The records appear below. Repeat them exactly.

* [Stored data]:
__________
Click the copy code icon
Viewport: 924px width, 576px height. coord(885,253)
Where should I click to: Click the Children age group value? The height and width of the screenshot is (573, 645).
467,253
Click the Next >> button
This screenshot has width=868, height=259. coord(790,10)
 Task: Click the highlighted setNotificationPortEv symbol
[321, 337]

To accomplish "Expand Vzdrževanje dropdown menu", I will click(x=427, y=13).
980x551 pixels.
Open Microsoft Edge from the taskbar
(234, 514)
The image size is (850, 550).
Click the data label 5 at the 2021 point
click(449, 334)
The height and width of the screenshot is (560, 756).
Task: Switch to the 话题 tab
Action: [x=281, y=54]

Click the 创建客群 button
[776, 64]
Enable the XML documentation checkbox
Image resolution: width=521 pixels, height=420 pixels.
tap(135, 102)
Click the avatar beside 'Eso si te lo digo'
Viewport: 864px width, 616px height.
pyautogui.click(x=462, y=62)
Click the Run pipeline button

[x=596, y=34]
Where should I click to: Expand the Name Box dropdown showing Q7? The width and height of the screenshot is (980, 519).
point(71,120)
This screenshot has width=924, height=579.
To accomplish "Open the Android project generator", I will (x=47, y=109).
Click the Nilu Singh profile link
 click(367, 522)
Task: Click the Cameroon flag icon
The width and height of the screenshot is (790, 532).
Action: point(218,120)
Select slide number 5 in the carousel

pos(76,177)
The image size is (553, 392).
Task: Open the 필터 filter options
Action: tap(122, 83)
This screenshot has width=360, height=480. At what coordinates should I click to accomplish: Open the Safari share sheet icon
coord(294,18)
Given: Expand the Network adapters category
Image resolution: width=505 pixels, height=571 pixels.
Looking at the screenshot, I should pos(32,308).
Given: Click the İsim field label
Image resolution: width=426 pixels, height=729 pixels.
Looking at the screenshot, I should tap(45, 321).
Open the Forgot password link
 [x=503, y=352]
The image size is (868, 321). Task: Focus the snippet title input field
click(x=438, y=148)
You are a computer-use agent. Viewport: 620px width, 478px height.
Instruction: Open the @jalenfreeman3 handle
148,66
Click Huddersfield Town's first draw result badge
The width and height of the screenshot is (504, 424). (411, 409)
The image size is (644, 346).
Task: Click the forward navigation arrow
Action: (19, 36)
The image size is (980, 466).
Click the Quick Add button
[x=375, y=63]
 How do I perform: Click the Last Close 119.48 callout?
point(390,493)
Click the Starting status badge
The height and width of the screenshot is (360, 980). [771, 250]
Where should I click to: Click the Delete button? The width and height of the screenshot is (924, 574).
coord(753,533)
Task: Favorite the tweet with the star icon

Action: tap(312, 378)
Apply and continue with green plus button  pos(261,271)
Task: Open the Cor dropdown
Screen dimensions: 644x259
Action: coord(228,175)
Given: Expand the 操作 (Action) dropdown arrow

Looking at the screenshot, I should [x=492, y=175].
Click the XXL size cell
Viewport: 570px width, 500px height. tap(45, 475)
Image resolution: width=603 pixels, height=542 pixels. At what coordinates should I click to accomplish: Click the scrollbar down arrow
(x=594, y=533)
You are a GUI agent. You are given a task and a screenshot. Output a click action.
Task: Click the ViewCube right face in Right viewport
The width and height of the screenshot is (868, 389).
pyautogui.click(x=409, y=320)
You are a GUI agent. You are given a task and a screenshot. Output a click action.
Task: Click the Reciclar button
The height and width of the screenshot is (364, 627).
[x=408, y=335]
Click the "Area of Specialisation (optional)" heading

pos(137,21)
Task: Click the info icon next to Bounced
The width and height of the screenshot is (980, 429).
__________
* [Output for this exercise]:
Click the copy code icon
Viewport: 924px width, 576px height. coord(885,253)
Where should I click to: Click the Children age group value? The height and width of the screenshot is (573, 645).
467,253
Click the Next >> button
This screenshot has width=868, height=259. coord(790,10)
 Task: Click the highlighted setNotificationPortEv symbol
[321, 337]

To accomplish "Expand Vzdrževanje dropdown menu", I will click(x=427, y=13).
980x551 pixels.
Open Microsoft Edge from the taskbar
(234, 514)
The image size is (850, 550).
Click the data label 5 at the 2021 point
click(449, 334)
The height and width of the screenshot is (560, 756).
Task: Switch to the 话题 tab
Action: [x=281, y=54]

Click the 创建客群 button
[776, 64]
Enable the XML documentation checkbox
Image resolution: width=521 pixels, height=420 pixels.
tap(135, 102)
Click the avatar beside 'Eso si te lo digo'
Viewport: 864px width, 616px height.
pyautogui.click(x=462, y=62)
Click the Run pipeline button

[x=596, y=34]
Where should I click to: Expand the Name Box dropdown showing Q7? The width and height of the screenshot is (980, 519).
point(71,120)
This screenshot has width=924, height=579.
To accomplish "Open the Android project generator", I will (x=47, y=109).
Click the Nilu Singh profile link
 click(367, 522)
Task: Click the Cameroon flag icon
The width and height of the screenshot is (790, 532).
Action: point(218,120)
Select slide number 5 in the carousel

pos(76,177)
The image size is (553, 392).
Task: Open the 필터 filter options
Action: tap(122, 83)
This screenshot has width=360, height=480. At what coordinates should I click to accomplish: Open the Safari share sheet icon
coord(294,18)
Given: Expand the Network adapters category
Image resolution: width=505 pixels, height=571 pixels.
Looking at the screenshot, I should pos(32,308).
Given: Click the İsim field label
Image resolution: width=426 pixels, height=729 pixels.
Looking at the screenshot, I should tap(45, 321).
Open the Forgot password link
 [x=503, y=352]
The image size is (868, 321). Task: Focus the snippet title input field
click(x=438, y=148)
You are a computer-use agent. Viewport: 620px width, 478px height.
Instruction: Open the @jalenfreeman3 handle
148,66
Click Huddersfield Town's first draw result badge
The width and height of the screenshot is (504, 424). (411, 409)
The image size is (644, 346).
Task: Click the forward navigation arrow
Action: (19, 36)
The image size is (980, 466).
Click the Quick Add button
[x=375, y=63]
 How do I perform: Click the Last Close 119.48 callout?
point(390,493)
Click the Starting status badge
The height and width of the screenshot is (360, 980). [771, 250]
Where should I click to: Click the Delete button? The width and height of the screenshot is (924, 574).
coord(753,533)
Task: Favorite the tweet with the star icon

Action: tap(312, 378)
Apply and continue with green plus button  pos(261,271)
Task: Open the Cor dropdown
Screen dimensions: 644x259
Action: coord(228,175)
Given: Expand the 操作 (Action) dropdown arrow

Looking at the screenshot, I should [x=492, y=175].
Click the XXL size cell
Viewport: 570px width, 500px height. tap(45, 475)
Image resolution: width=603 pixels, height=542 pixels. At what coordinates should I click to accomplish: Click the scrollbar down arrow
(x=594, y=533)
You are a GUI agent. You are given a task and a screenshot. Output a click action.
Task: Click the ViewCube right face in Right viewport
The width and height of the screenshot is (868, 389).
pyautogui.click(x=409, y=320)
You are a GUI agent. You are given a task and a screenshot. Output a click action.
Task: Click the Reciclar button
The height and width of the screenshot is (364, 627).
[x=408, y=335]
Click the "Area of Specialisation (optional)" heading

pos(137,21)
Task: Click the info icon next to Bounced
The width and height of the screenshot is (980, 429).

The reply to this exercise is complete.